Joshua Berman Interview

Joshua Berman of Bar Ilan University/Shalem Center spoke at Davar in Teaneck two weeks ago. He discussed his new project of reassessing Biblical source criticism from an academic and Jewish perspective. When I probed him, he was nice enough to agree to answer a few bigger questions. Now we can return the favor and help him produce a better book by offering comments on his proposed project.

Berman attended Princeton University, and holds a doctorate in Bible from Bar-Ilan University. He studied at Yeshivat Har Etzion and received his ordination from the Chief Rabbinate. His prior book is Created Equal: How the Bible Broke with Ancient Political Thought . Go read it. It has gotten favorable reviews and even those who criticize parts of the book have been extremely charitable. It claims that the Pentateuch is history’s first blueprint for a society where theology, politics, and economics embrace egalitarian ideals, by reconstituting ancient norms and institutions. Created Equal is a popular work that used much of the current scholarly literature comparing ancient Near Eastern religion and Israelite religion, including those of Norman K. Gottwald who blurbed the book.
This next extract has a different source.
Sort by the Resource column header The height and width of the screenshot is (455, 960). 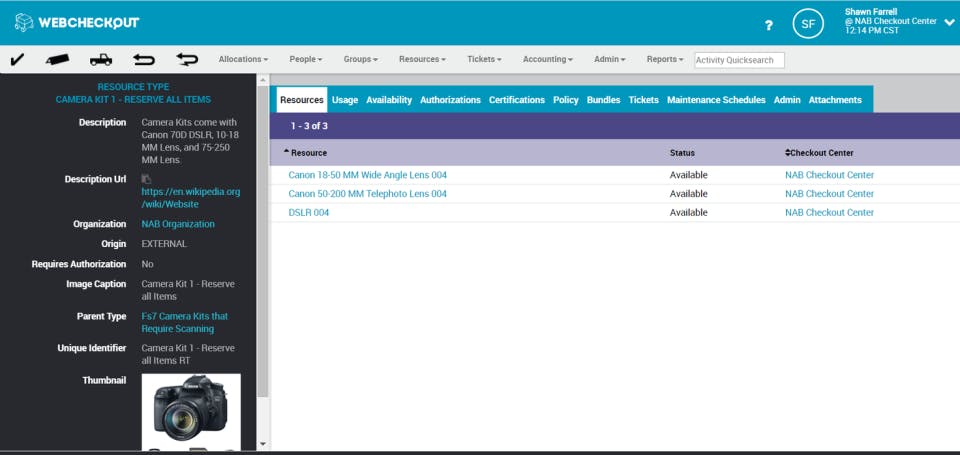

Berman’s new project is to respond, in some way, to Biblical source criticism as it is found today. He acknowledges that the traditional documentary hypothesis has been heavily modified and one should not set up a straw man to refute. He also directly refers to new approaches such as the supplemental model. He freely volunteers his affinity for Evangelical authors like Kenneth Kitchen, Alan Millard, Gordon Wenham (all in the UK, and all emeritus), and in the US, Richard Hess. But which version of the supplemental model is forefront in his mind is less certain. In the meantime, one can get a sense of the field from the much acclaimed Karel van der Toorn, Scribal Culture and the Making of the Hebrew Bible (available as pdf here and from scribd here), William Schniedewind, How the Bible Became a Book, and John Van Seters, The Edited Bible: The Curious History of the “Editor” in Biblical Criticism.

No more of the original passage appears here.